Sommaire du mois de Juin : Clic !

 
8 Juin 2004
Emmanuel a écrit :
 
Pourriez-vous m'éclaircir encore sur un point ?
Vous (et Gibbon) reconnaissez qu'il existait toujours à Rome, en 467-472, un "parti païen". Or, à part Gabinius Barbarus Pompéianus (préfet de Rome en 408-409), Lampade (préfet de Rome en 409-410), Tertullus (sénateur et consul en 410) et Rutilius Claudius Namatianus (préfet de Rome en 414), je n'ai pas trouvé dans mes bouquins la moindre attestation de sénateurs païens à Rome au-delà des années 410-420 (André Chastagnol a aussi noté que, de 395 à 423, sur 18 préfets de Rome dont la religion nous est connue, 9 étaient païens !). Pourriez-vous donc me dire s'il y eu des sénateurs païens à Rome de 423 à 476, et si oui me communiquer le nom de quelques-uns ainsi que leurs années de fonctions ?
 
 
 
RÉPONSE :
 

Je serais vraiment très mal venu prétendre compléter, et encore moins de contester, les données que vous avez recueillies sur les sénateurs païens du Ve siècle. Votre érudition est vraiment impressionnante… alors que moi, de mon côté, je n'ai sans doute pas été assez explicite.
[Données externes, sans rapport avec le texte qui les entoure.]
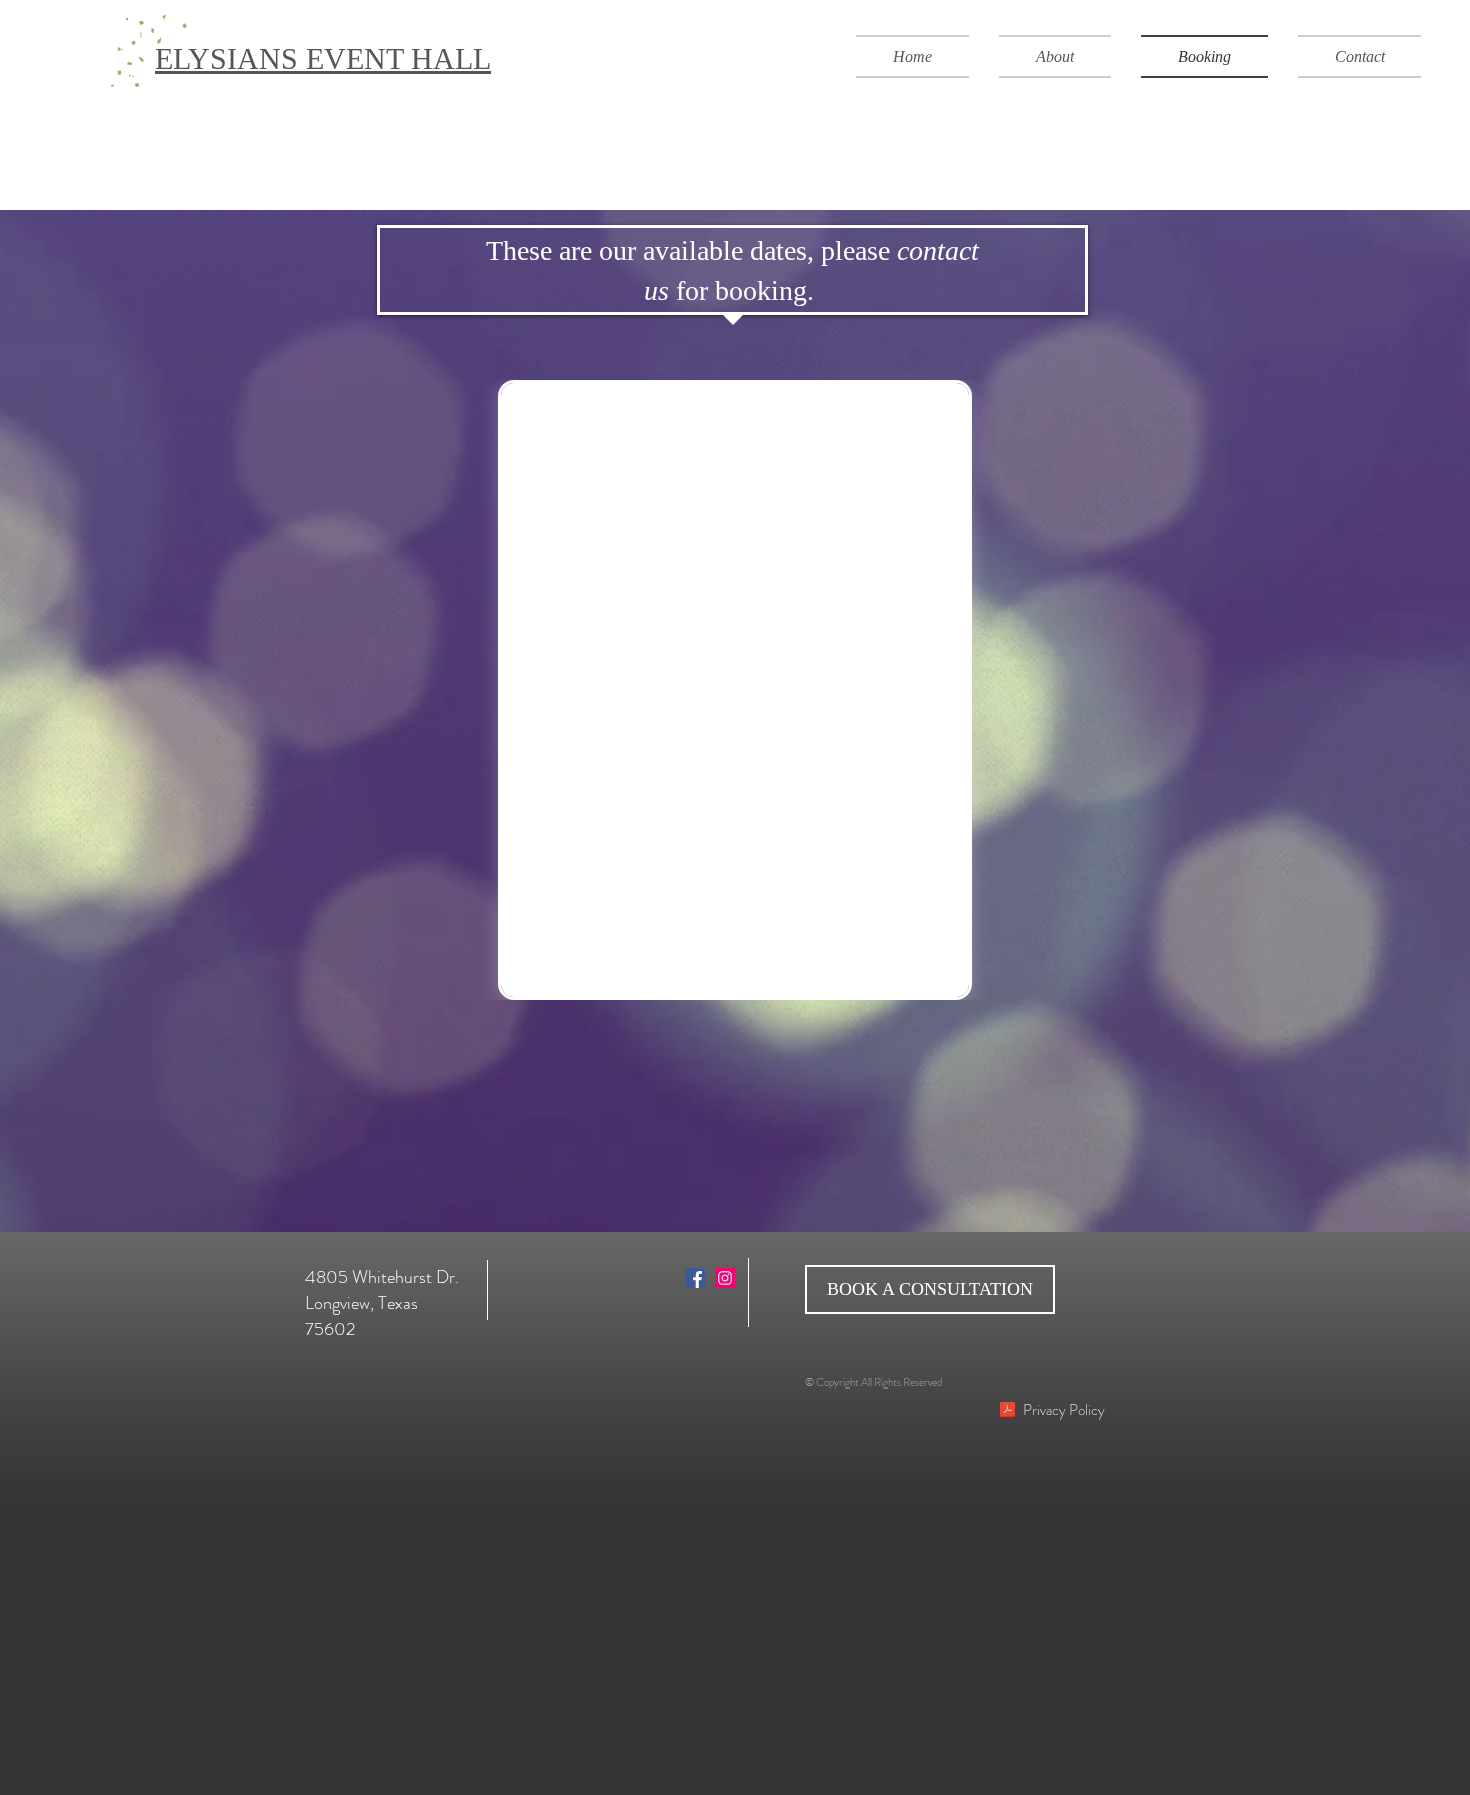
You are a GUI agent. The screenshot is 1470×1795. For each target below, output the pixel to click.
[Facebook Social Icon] (695, 1278)
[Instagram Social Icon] (725, 1278)
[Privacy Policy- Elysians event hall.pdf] (1007, 1412)
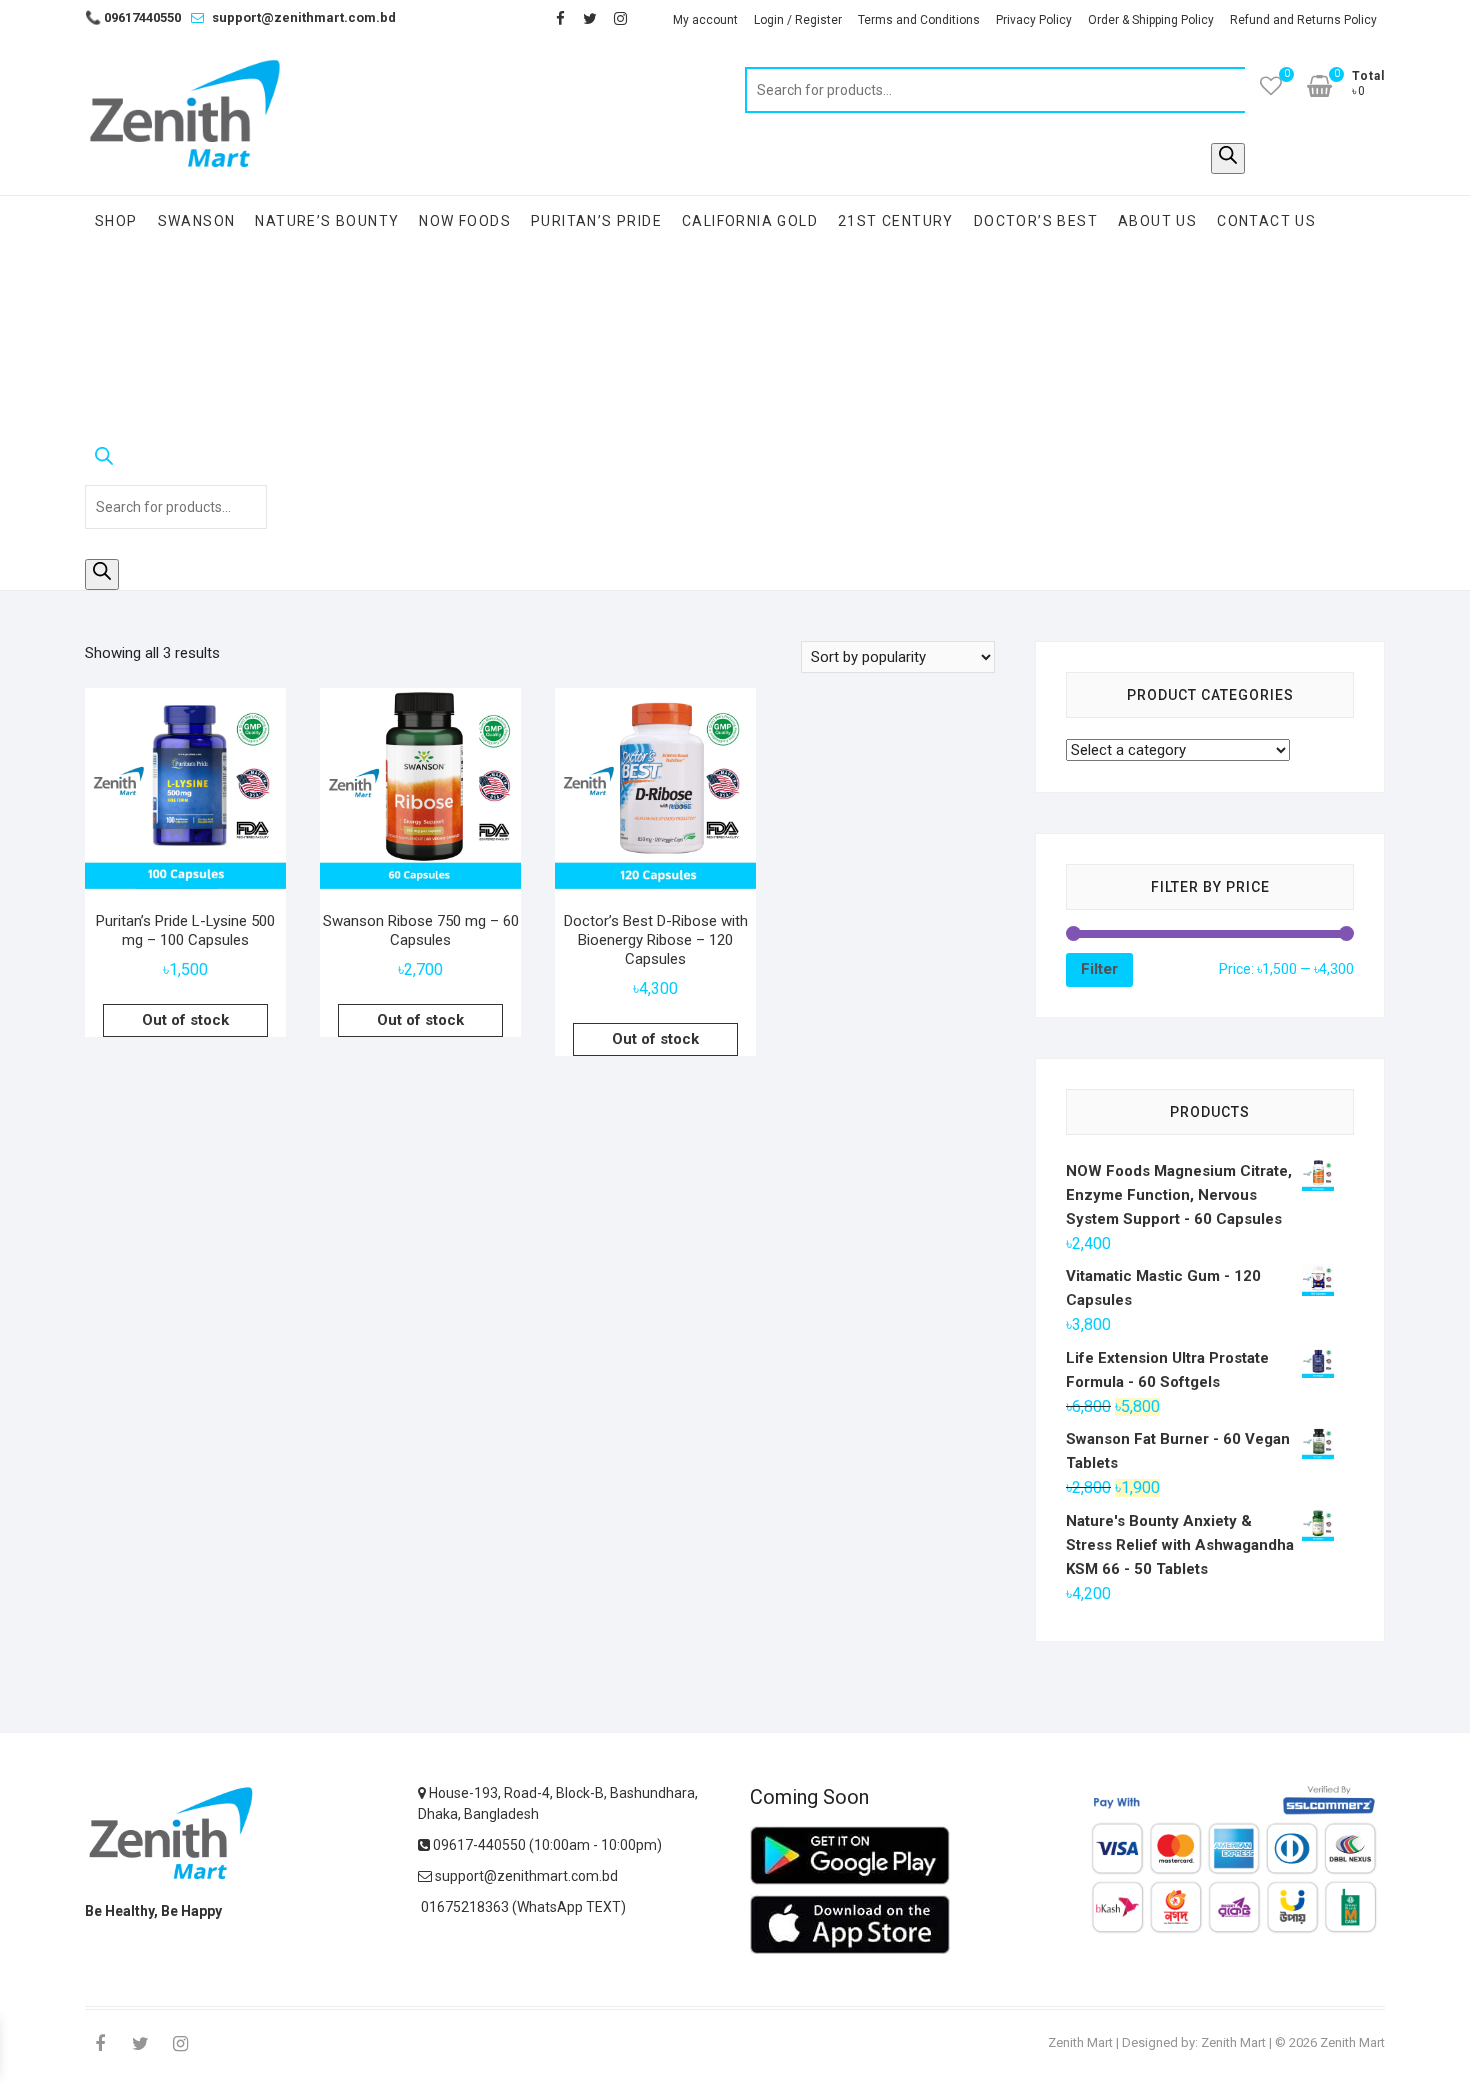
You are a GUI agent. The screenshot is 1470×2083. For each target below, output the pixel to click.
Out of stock (185, 1020)
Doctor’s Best (1036, 221)
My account (705, 20)
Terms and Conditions (919, 20)
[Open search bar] (176, 460)
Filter (1099, 969)
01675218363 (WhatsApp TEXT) (522, 1907)
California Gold (750, 221)
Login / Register (798, 20)
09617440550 (133, 17)
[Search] (1228, 158)
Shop (116, 221)
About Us (1157, 221)
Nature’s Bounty (327, 221)
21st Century (896, 221)
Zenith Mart (1080, 2042)
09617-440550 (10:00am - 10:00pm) (546, 1845)
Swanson (197, 221)
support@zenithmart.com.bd (304, 17)
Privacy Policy (1034, 20)
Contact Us (1266, 221)
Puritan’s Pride (596, 221)
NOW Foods (465, 221)
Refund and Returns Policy (1303, 20)
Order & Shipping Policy (1151, 20)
Dans mon précédent mail, j'ai effectivement mentionné un parti païen qui aurait accueilli avec faveur la tolérance de notre brave Anthemius… mais j'ai aussitôt nuancé cette expression en ajoutant : "ou ce qu'il en restait". En effet, je suis assez sceptique quant à la persistance d'une opposition païenne structurée à une époque si tardive. Nous sommes bien loin du temps où un sénateur païen comme Symmaque pouvait, au nom d'un certain "principe de précaution", demander le maintien de certains cultes officiels à Rome. Désormais, même vénérer les dieux des Anciens in petto, dans le secret sa conscience, n'était déjà plus guère licite, et célébrer ouvertement leur culte était passible de la peine de mort.

Pour préciser ma pensée, "ce qui restait" du "parti païen" à Rome, à la fin du Ve siècle, ne devait guère représenter que quelques personnes de l'aristocratie sénatoriale, officiellement chrétiennes, mais qui restaient vaguement attachées, plus par nostalgie d'une grandeur révolue que par conviction profonde, aux cultes pratiqués par leurs glorieux ancêtres.
Bref, des réactionnaires de salon davantage que des agitateurs politico-religieux !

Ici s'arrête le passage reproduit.